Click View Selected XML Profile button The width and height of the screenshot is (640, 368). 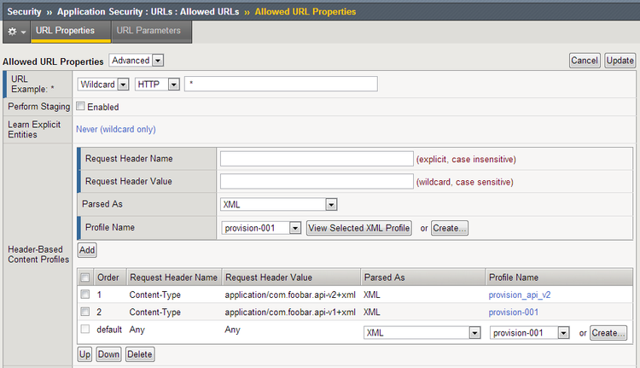pyautogui.click(x=358, y=228)
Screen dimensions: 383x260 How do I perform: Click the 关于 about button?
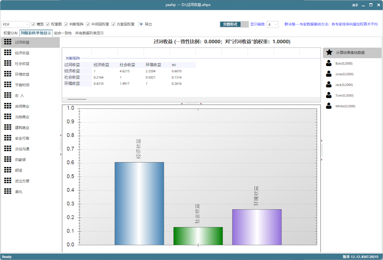coord(355,5)
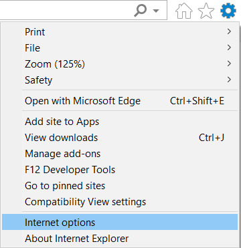This screenshot has width=241, height=248.
Task: Click inside the address bar field
Action: [65, 10]
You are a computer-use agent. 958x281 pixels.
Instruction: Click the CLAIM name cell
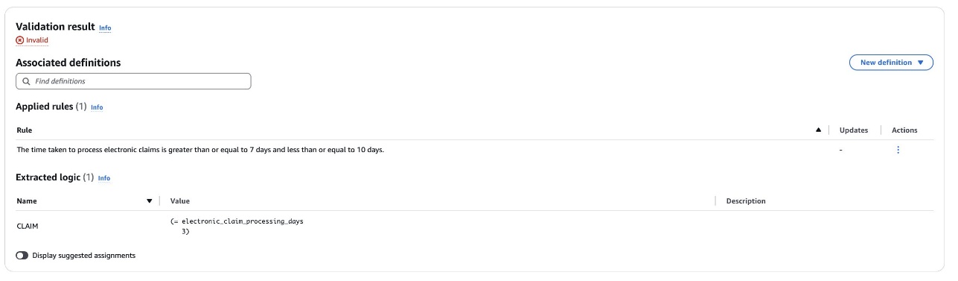point(27,225)
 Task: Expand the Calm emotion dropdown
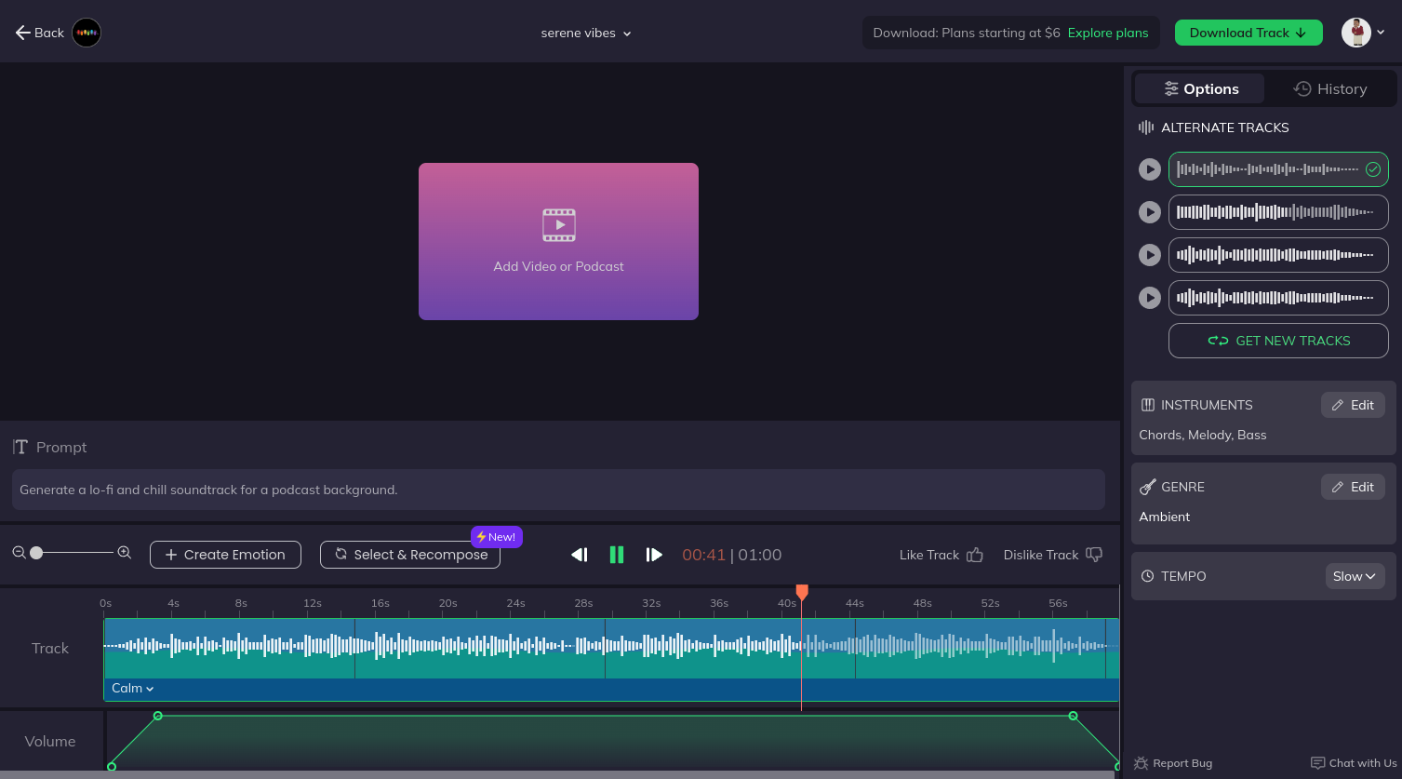(x=132, y=689)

※ ※ ※

What to work on
Exactly the lines from the one with "Screen dimensions: 383x260" through the end of the records are to be repeated, both ends included, and pictures are to be omitted.

Task answer
Screen dimensions: 383x260 How do I perform: Click the 关于 about button?
coord(355,5)
This screenshot has width=241, height=248.
Task: Click inside the address bar field
Action: [65, 10]
You are a computer-use agent. 958x281 pixels.
Instruction: Click the CLAIM name cell
point(27,225)
 Task: Expand the Calm emotion dropdown
(x=132, y=689)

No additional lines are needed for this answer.